Students are calling for the administration to freeze tuition fees for next year, something the administration says is practically impossible due to the funds needed to maintain AUB’s standard of operations.
While dialogue between a student delegation and Dorman is ongoing, some say they have begun to doubt the goodwill of the administration.
According to one graduate student, who asked to remain anonymous, it has tried to silence students’ demands.

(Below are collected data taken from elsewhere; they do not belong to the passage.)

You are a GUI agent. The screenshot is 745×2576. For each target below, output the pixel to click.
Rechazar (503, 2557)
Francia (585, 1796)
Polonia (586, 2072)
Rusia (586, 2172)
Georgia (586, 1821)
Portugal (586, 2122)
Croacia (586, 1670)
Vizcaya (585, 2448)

The goal of the College Hall occupation, she said, was to “push back, to reclaim a space where students can’t be ignored.”
Dallal said he did not see the point of the protest: “I don’t know what purpose the occupation will serve.”
He said the university’s financial officers were working long hours to develop budget plans that would minimize the tuition increase, but did not disclose details of the numbers being considered.
“We just cannot commit to a figure right now,” he said, adding: “It will take four or five weeks to resolve this issue.”
Students, however, accuse the administration of dragging its feet ahead of the upcoming Board of Trustees’ meetings at which the budget will be finalized.
“We can’t just wait around for the board’s response in May,” said a student activist, who asked to be identified only by his first name, Jean. “We believe this [occupation] is a form of peaceful pressure that can have a stronger impact than an open strike.”
The occupation plan was decided upon after a letter released by Dorman last week all but confirmed that tuition would indeed increase next year, Jean explained. “It’s finished, [the administration] didn’t give us any other choice,” he said.
Despite having previously sympathized with the students’ demands, Dean of Student Affairs Talal Nizameddin strongly censured the planned occupation.
“I do not support the occupation of any building for a variety of reasons including safety concerns,” he told The Daily Star.
“I know that the Occupy Wall Street movement was fashionable and this is probably the model that is being emulated, but in this case, the university is home to students,” he said. “Having large crowds in buildings and blocking exits puts lives at risk.”
Jean, however, was confident that the occupation of College Hall would have a positive impact.
“During the day, it will be a place where students will hang out and protest and study and spend their time,” he said.
“We believe that if the occupation succeeds, the administration will go for negotiations.”